One of the advantages of Sailfish is that the user interface is simple so I can have more control over it.The file e.g. app is great.
AI is fantastic for medical science, surgery, radiology etc. AI is ideal for disabled persons. But AI makes non-disabled persons disabled and lazy.
Pupils get no reading skills, no skill in math, their brains do not need to store knowledge because they can ‘google’, their memory is not trained so they have less associations.
Of course it is easy in certain circumstances ( a digital secretary) but if AI becomes standard and widely used we will see more people losing their independence.
About Jolla: 40 people worked on the project, the article says. Couldn’t they better have worked on the stabilising and improvement of Sailfish?

4 Likes

It’s hot and popular and at the same time the best AI experts are warning for the disadvantages.

2 Likes

Yes, it was called ‘internetofshit’. Mostly satirical about ‘the internet of things’.

But lets do an assumption. What if the creation of the AI device is more or less just to get into the headlines. Because they really created something that is not on the market, and this seems to create great interest in the medias. With the bigger attention, it will attract private consumers but also investors. If now the upcoming hardware sells good, Jolla will get new money for financing. So maybe now could be the moment, to bring forward a new SFOS device with a new port and also the possibility to flash the devices, because with the publicity a greater public could be attracted. And a user base big enough, to live from it, and attract App developpers :slight_smile:

4 Likes

I agree the publicity and ability to attract new community members is the most interesting part. New hardware is also risky, as Jolla has found out in the past.

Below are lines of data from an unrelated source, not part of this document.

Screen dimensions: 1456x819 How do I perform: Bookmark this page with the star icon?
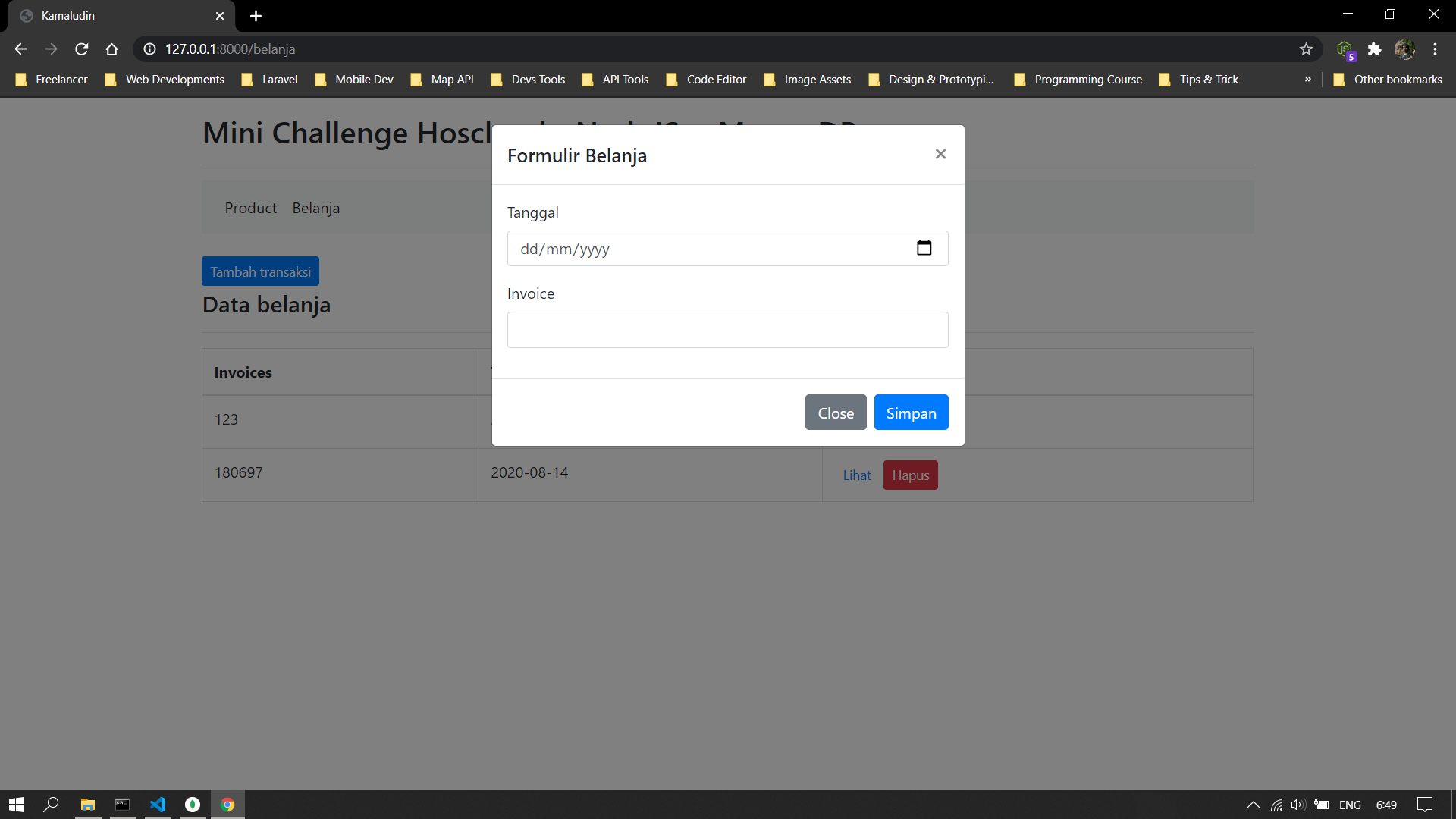1306,49
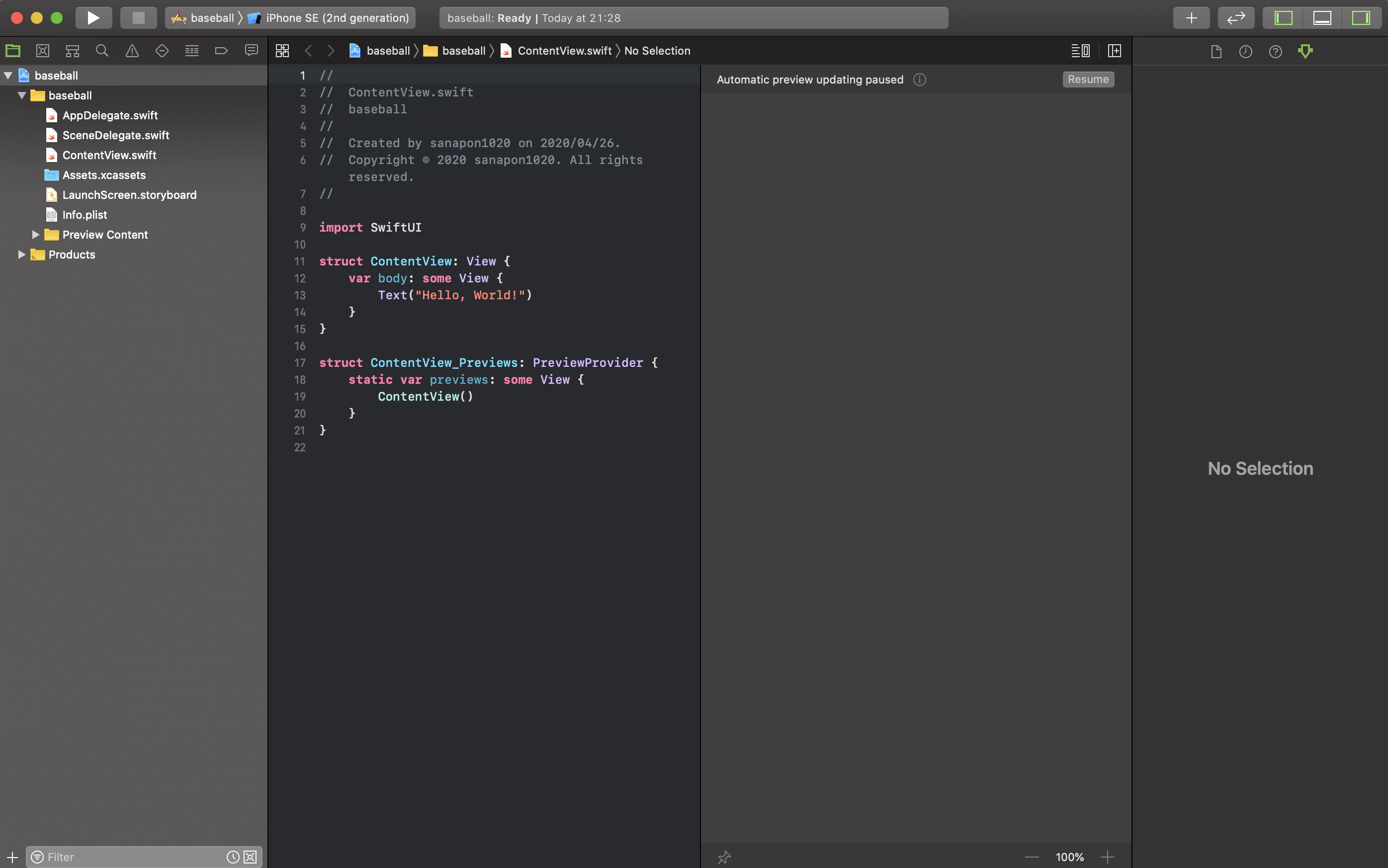Open the Find navigator magnifier icon
The image size is (1388, 868).
click(x=102, y=51)
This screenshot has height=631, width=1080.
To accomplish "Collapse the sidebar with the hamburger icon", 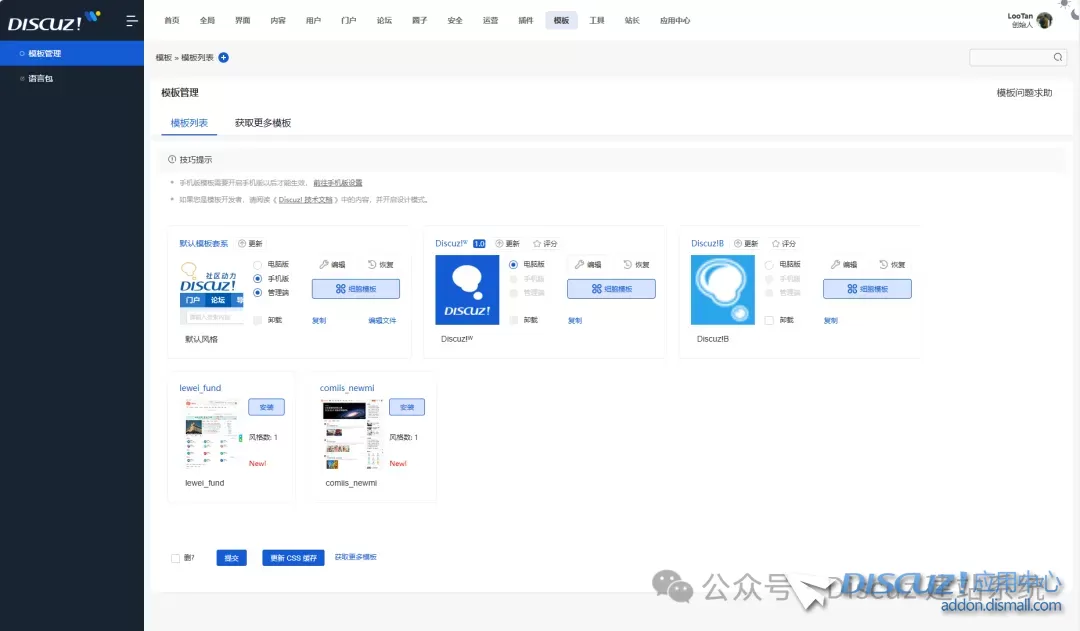I will click(x=131, y=20).
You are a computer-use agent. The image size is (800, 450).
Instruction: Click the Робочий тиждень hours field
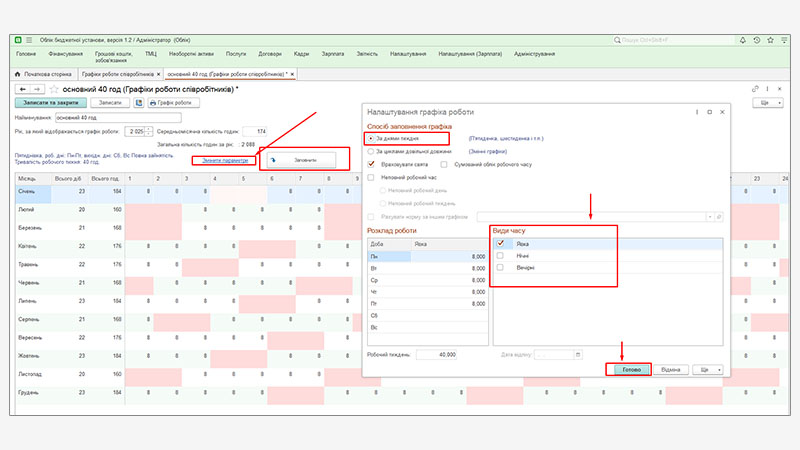point(436,354)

I am personally not attracted by the AI features, but if it is a custom hardware then Jolla can probably bring full hardware support. There are some missing features that annoy me with SFOS and with the 10iii, but I can live without them (user @silta above quoted some). However missing communication protocols that are becoming compulsory is an absolute deal breaker for a phone, so it should be a priority.

If ideally the new device has flawless VoLTE support, also 5G and US bands, it’s a good phone and I’ll get one, independently of the case for AI.

3 Likes

Is it only me or do we have a lot of posts here saying something like «Blabla, but can you fix $mypapercutbug»?